Re: 2.6.16-rc1-mm3
From: Nick Piggin
Date: Thu Jan 26 2006 - 14:45:52 EST
Michal Piotrowski wrote:
Hi,
On 25/01/06, Nick Piggin <nickpiggin@xxxxxxxxxxxx> wrote:
Hi,
Michal Piotrowski wrote:
------------[ cut here ]------------
kernel BUG at /usr/src/linux-mm/include/linux/mm.h:302!
invalid opcode: 0000 [#1]
PREEMPT SMP DEBUG_PAGEALLOC
last sysfs file: /class/vc/vcsa7/dev
Modules linked in: binfmt_misc thermal fan processor ipv6 w83627hf
hwmon_vid hwmon i2c_isa snd_intel8x0 snd_ac97_codec snd_ac97_bus
sk98lin snd_pcm_oss snd_mixer_oss skge intel_agp snd_pcm snd_timer snd
soundcore i2c_i801 parport_pc parport snd_page_alloc 8250_pnp 8250
serial_core agpgart rtc ide_cd cdrom hw_random unix
CPU: 0
EIP: 0060:[<b013fe81>] Not tainted VLI
EFLAGS: 00210246 (2.6.16-rc1-mm3 #1)
EIP is at release_pages+0x33/0x15e
Is it repeatable?
If so, I'd imagine it must be a specific driver page which is not properly
refcounted somewhere. A bug in generic code would have shown up elsewhere
by now.
Can you try something like the attached patch and see what it gives you?
Thanks, it confirms my suspicions.
Can you try the following patch, please?
It appears the warnings were brought out by my improvement to
the put_page_testzero debugging code (which previously did not
check that we might be attempting to free a constituent compound
page).
Can you test the following patch please?
--
SUSE Labs, Novell Inc.
Index: linux-2.6/include/linux/mm.h
===================================================================
--- linux-2.6.orig/include/linux/mm.h
+++ linux-2.6/include/linux/mm.h
@@ -15,6 +15,7 @@
#include <linux/prio_tree.h>
#include <linux/fs.h>
#include <linux/mutex.h>
+#include <linux/kallsyms.h>
struct mempolicy;
struct anon_vma;
@@ -264,6 +265,8 @@ struct page {
void *virtual; /* Kernel virtual address (NULL if
not kmapped, ie. highmem) */
#endif /* WANT_PAGE_VIRTUAL */
+
+ void *debug;
};
#define page_private(page) ((page)->private)
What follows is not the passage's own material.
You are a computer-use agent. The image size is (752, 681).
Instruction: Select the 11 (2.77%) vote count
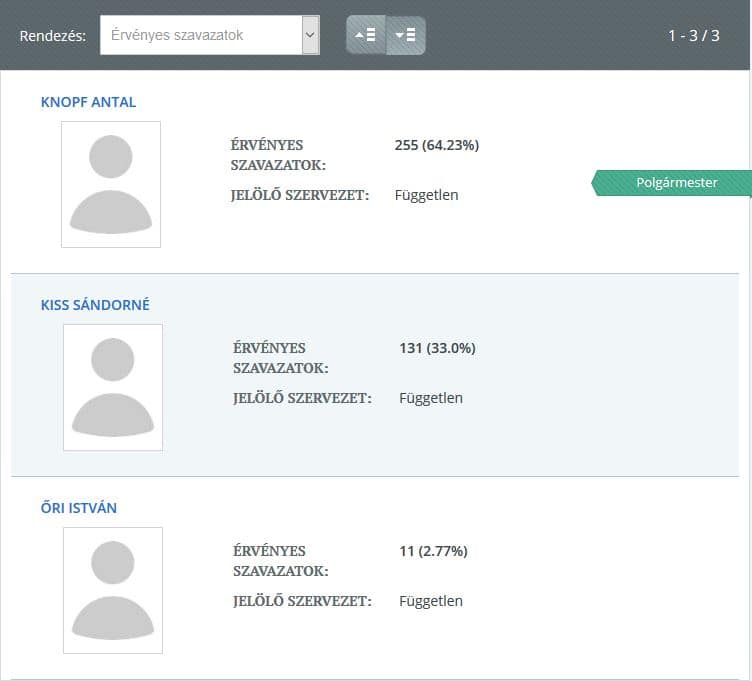[x=433, y=551]
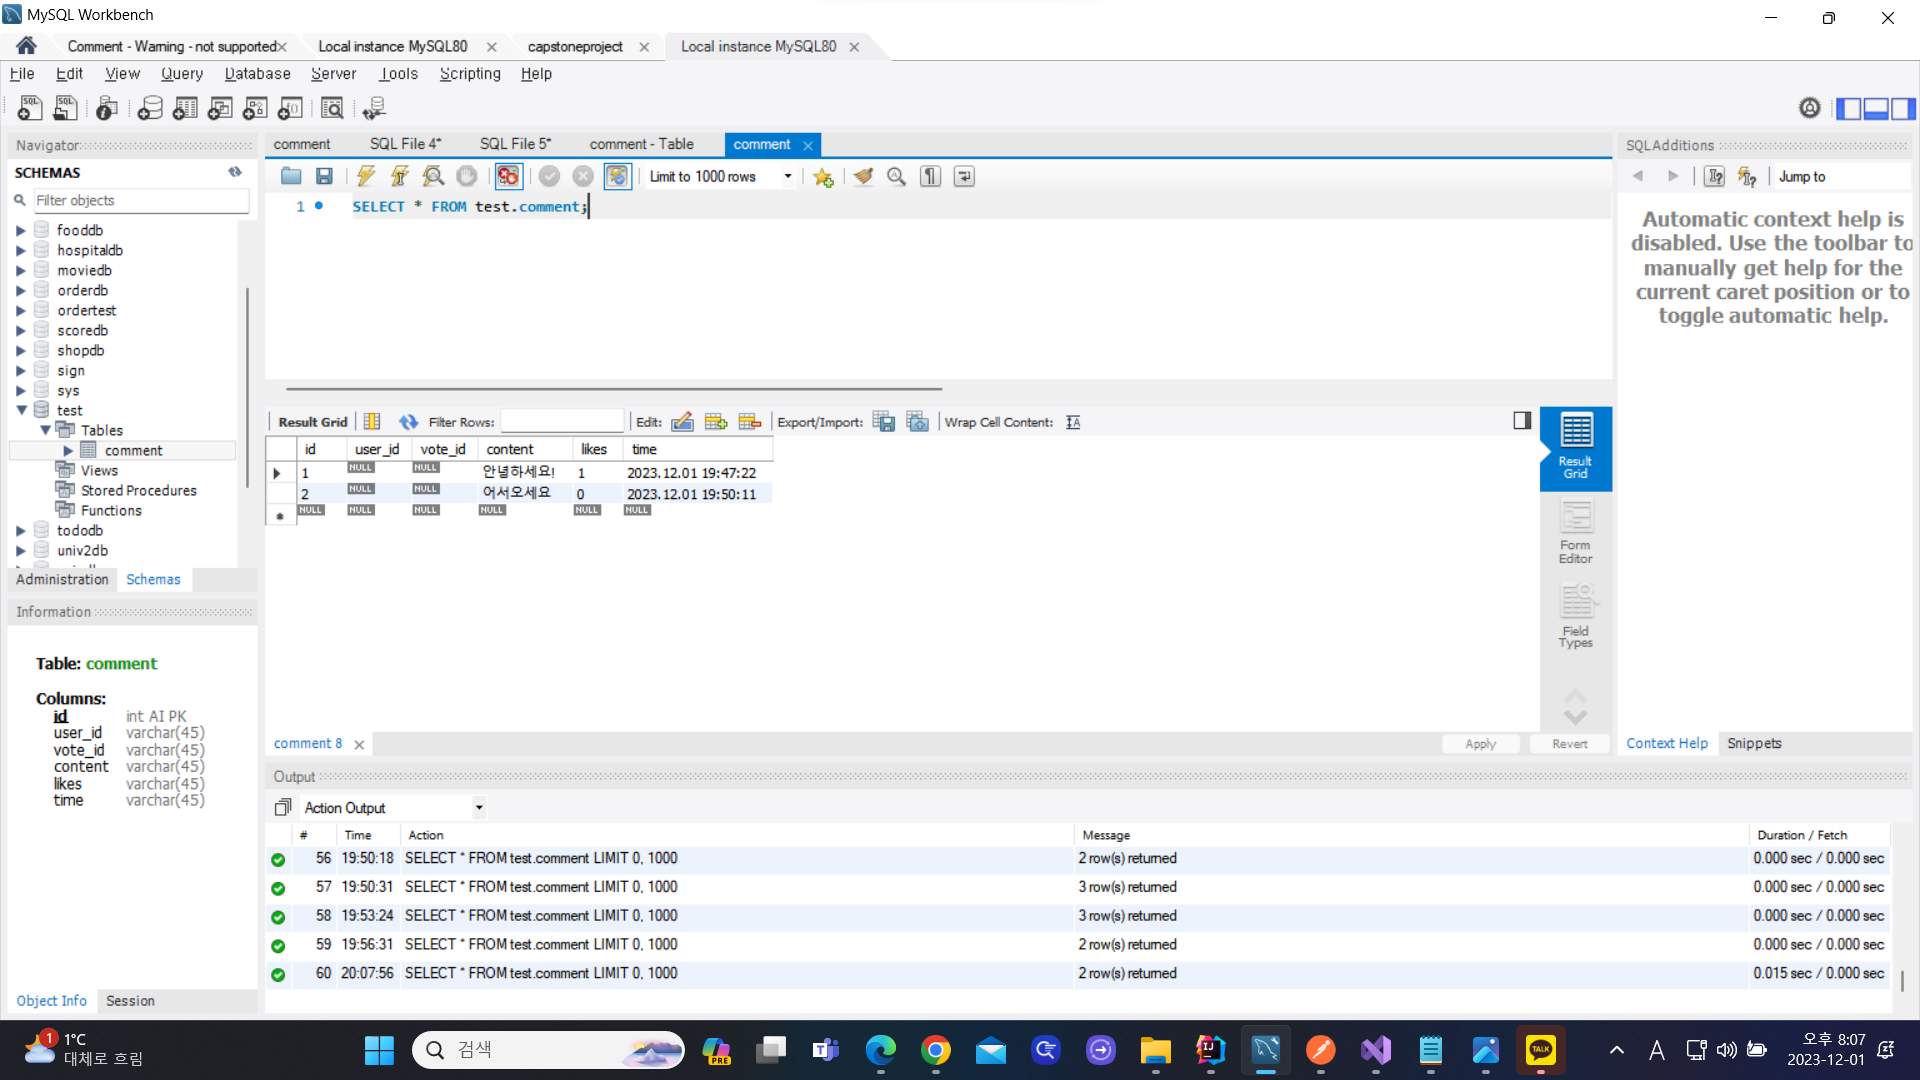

@@ -294,8 +297,14 @@ struct page {
*/
static inline int put_page_testzero(struct page *page)
{
- BUG_ON(atomic_read(&page->_count) == 0);
- return atomic_dec_and_test(&page->_count);
+ if (unlikely(atomic_read(&page->_count) == 0)) {
+ printk(KERN_WARNING "put_page_testzero found free page (flags = %lx)\n", page->flags);
+ if (page->debug)
+ print_symbol(KERN_WARNING "nopage is %s\n", (unsigned long)page->debug);
+ WARN_ON(1);
+ return 0;
+ } else
+ return atomic_dec_and_test(&page->_count);
}
/*
Index: linux-2.6/mm/memory.c
===================================================================
--- linux-2.6.orig/mm/memory.c
+++ linux-2.6/mm/memory.c
@@ -2056,6 +2056,8 @@ retry:
if (new_page == NOPAGE_OOM)
return VM_FAULT_OOM;
+ new_page->debug = (struct address_space *)vma->vm_ops->nopage;
+
/*
* Should we do an early C-O-W break?
*/
Index: linux-2.6/mm/page_alloc.c
===================================================================
--- linux-2.6.orig/mm/page_alloc.c
+++ linux-2.6/mm/page_alloc.c
@@ -521,6 +521,8 @@ static int prep_new_page(struct page *pa
if (PageReserved(page))
return 1;
+ page->debug = NULL;
+
page->flags &= ~(1 << PG_uptodate | 1 << PG_error |
1 << PG_referenced | 1 << PG_arch_1 |
1 << PG_checked | 1 << PG_mappedtodisk);